Dataset entries:
********
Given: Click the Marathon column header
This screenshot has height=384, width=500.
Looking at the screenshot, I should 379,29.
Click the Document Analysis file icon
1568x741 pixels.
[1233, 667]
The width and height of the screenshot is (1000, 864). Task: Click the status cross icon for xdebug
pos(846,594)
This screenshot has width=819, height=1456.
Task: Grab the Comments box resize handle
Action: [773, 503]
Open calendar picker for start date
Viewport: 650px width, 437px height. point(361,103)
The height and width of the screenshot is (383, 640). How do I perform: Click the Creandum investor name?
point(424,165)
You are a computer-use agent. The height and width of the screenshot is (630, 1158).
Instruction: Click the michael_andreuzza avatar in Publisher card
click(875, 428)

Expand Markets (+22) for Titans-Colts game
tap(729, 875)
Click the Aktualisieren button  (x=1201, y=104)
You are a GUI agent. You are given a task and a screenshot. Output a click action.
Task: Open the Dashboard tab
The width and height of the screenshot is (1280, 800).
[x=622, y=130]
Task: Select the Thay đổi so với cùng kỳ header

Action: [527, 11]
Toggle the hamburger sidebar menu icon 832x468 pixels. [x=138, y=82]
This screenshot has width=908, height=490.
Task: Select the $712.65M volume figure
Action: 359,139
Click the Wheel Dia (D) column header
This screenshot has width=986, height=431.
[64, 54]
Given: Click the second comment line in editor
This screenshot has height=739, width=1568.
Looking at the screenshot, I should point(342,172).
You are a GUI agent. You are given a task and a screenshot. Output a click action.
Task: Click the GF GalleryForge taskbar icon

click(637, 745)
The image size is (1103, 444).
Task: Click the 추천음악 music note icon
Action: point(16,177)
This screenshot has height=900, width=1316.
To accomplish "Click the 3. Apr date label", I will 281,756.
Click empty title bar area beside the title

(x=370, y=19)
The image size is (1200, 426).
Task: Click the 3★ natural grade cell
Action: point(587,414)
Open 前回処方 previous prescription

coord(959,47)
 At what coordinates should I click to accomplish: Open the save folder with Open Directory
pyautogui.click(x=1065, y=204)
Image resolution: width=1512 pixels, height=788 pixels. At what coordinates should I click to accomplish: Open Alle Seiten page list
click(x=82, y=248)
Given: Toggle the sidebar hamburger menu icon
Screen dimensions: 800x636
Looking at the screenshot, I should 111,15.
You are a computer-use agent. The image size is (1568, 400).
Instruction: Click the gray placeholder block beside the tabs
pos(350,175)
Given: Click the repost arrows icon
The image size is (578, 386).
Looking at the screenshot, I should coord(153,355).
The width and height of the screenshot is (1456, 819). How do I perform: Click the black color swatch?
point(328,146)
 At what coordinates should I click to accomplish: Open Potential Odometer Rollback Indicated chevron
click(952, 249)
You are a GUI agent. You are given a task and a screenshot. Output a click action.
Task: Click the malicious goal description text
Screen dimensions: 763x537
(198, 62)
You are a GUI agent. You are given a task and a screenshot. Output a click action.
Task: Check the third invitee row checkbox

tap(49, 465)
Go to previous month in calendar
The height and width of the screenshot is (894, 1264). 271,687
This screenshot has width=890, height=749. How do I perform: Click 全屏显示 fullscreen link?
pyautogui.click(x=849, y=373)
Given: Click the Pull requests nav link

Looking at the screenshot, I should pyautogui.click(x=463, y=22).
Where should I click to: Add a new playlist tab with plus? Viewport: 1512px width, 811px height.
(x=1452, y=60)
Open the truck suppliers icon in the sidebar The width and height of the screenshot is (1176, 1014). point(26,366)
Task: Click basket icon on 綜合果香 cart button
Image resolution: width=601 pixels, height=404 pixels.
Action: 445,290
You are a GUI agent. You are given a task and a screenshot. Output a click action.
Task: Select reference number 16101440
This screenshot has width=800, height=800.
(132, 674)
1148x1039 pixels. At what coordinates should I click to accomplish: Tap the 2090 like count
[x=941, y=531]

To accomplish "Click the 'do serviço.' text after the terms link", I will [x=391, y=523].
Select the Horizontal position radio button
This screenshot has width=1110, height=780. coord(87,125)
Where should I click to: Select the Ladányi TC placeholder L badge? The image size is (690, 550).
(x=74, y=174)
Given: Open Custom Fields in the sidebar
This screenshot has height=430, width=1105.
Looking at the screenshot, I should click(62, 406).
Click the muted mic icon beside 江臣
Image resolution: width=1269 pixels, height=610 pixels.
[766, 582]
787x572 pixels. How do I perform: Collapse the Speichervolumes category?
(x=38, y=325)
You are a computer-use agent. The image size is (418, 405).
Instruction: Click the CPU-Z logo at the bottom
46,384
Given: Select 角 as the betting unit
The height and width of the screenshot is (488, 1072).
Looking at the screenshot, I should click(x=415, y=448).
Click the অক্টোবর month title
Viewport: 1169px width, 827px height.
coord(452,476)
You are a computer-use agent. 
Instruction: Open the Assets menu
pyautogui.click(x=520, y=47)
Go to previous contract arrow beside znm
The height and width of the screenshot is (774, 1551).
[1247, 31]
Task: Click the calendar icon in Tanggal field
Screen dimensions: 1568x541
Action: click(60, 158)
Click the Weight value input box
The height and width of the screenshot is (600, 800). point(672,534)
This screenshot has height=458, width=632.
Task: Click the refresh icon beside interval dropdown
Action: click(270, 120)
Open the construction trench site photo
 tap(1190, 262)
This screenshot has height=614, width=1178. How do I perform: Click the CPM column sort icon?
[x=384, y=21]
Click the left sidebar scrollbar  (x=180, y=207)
********
Your instructions —
Wherever the word "text" appears in the entries above, copy that whole line.

Response to the exercise —
Task: Click the malicious goal description text
To accomplish "Click the 'do serviço.' text after the terms link", I will [x=391, y=523].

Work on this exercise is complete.